Diyarbakır'da İslami çalışmalarda bulunan STK'lar tarafından, Suriye'nin İdlip kentinde Esed ve destekçileri tarafından yapılan katliamları protesto etmek amacıyla basın açıklaması düzenlendi.
Yapılan basın açıklamasında, Türkiye'nin derhal BM nezdinde harekete geçmesi ve bu katliamların son bulması için bütün gücünü ortaya koyması gerektiği belirtildi.

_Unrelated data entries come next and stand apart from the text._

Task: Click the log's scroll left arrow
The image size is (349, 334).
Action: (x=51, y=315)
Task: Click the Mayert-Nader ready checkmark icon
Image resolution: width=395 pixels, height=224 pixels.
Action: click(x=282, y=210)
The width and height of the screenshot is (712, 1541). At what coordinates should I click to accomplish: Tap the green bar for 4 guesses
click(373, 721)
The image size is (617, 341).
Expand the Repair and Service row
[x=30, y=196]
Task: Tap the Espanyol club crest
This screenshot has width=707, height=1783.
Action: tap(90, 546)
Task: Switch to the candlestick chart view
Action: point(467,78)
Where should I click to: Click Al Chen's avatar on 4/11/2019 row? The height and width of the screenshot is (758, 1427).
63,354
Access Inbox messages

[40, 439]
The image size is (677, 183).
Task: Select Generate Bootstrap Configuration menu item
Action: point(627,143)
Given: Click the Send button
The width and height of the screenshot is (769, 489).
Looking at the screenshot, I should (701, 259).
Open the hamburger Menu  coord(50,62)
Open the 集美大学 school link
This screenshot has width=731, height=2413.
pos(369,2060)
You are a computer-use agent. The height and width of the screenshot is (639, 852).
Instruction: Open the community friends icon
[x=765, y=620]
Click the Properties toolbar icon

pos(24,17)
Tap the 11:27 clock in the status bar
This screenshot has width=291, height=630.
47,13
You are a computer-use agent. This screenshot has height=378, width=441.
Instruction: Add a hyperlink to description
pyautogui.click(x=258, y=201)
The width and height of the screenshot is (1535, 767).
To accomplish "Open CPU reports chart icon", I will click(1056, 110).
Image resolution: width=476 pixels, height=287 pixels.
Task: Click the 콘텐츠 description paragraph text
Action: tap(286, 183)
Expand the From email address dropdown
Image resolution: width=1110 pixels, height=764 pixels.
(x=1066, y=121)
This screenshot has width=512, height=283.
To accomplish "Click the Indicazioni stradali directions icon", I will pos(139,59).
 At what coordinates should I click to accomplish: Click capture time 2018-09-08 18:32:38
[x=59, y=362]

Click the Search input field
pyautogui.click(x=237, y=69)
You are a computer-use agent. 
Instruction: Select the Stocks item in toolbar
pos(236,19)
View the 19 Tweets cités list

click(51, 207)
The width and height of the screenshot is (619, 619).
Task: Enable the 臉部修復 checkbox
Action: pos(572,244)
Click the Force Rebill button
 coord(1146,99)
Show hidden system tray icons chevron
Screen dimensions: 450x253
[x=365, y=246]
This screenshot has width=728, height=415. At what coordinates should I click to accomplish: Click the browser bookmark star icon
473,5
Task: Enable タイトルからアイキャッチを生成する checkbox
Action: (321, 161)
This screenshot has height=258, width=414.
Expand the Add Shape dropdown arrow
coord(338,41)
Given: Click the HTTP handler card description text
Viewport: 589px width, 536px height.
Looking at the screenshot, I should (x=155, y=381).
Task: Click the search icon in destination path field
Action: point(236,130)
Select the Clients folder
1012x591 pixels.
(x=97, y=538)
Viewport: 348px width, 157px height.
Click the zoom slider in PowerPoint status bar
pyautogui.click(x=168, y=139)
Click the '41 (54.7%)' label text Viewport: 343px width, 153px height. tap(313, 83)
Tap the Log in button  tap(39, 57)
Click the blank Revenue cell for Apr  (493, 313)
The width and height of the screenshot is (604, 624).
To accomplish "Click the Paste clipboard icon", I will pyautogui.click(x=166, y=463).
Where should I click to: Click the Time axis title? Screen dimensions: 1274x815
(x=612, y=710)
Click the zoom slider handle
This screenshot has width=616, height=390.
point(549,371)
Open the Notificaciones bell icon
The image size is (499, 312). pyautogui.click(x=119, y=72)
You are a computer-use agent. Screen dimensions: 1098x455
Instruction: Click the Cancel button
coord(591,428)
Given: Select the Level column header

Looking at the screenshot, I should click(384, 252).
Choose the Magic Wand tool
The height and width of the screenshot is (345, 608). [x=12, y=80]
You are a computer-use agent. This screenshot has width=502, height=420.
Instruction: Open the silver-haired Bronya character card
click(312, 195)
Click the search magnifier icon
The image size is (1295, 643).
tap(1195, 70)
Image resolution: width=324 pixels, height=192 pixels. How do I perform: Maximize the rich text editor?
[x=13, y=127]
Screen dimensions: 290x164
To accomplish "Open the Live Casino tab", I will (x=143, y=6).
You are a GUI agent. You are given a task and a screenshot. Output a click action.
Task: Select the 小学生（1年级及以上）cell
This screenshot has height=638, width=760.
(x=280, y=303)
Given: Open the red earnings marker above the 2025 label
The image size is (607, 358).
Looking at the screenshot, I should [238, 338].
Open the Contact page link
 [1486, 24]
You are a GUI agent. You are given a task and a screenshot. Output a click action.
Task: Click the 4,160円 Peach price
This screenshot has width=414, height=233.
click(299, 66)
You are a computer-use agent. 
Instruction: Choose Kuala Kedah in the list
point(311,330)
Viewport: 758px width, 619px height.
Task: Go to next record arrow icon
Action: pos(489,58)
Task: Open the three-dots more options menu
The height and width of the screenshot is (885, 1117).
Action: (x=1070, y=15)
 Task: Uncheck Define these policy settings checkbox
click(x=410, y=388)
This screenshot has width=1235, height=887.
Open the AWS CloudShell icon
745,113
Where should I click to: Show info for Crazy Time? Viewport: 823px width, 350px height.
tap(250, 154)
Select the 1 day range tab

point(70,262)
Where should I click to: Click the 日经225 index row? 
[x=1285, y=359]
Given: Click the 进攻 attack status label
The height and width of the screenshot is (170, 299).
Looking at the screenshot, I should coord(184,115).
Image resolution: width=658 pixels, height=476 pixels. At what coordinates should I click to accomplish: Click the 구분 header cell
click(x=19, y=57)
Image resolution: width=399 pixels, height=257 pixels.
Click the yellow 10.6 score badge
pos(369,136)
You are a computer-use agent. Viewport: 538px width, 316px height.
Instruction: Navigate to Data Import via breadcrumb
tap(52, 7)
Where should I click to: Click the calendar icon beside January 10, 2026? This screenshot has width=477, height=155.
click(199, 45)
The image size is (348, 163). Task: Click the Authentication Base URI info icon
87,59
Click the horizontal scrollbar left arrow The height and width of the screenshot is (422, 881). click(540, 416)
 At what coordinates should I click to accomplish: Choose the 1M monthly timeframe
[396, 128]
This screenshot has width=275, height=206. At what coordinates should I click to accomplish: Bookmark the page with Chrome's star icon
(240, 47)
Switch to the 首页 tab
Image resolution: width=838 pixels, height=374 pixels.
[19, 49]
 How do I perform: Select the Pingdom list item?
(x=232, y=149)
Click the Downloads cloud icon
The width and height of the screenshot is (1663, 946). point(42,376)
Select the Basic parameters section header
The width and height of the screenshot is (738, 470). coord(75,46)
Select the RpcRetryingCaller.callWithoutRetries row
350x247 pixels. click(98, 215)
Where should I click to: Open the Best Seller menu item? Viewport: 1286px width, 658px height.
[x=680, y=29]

Diyarbakır merkez Sur ilçesi tarihi Ulu Cami önünde Cuma namazından sonra yapılan basın açıklamasını STK'lar adına Nimet Yıldırak okudu.
Suriye'de 9 yıldan bu yana devam eden savaşın acı bilançosunun artmaya devam ettiğini hatırlatan Yıldırak, "Katil Esed'in, Rusya'nın ve onlarla iş birliği içinde olan diğer ülkelerin işledikleri cinayetler ülkeyi kan gölüne çevirmiş vaziyette. Geçen süre zarfında bütün dünyanın gözü önünde yüzbinlerce insan vahşice katledildi, milyonlarcası da ülkelerini terk etmek zorunda kaldı. Katliamlara kör, sağır ve dilsiz kalan bölgesel ve küresel güçlerin ahlaksız, vicdansız ve umursamaz tavrı, Suriye'deki trajediyi bugün daha da ileriye taşıyor." dedi.
"Rusya saldırılarında bin 300'den fazla sivil öldü"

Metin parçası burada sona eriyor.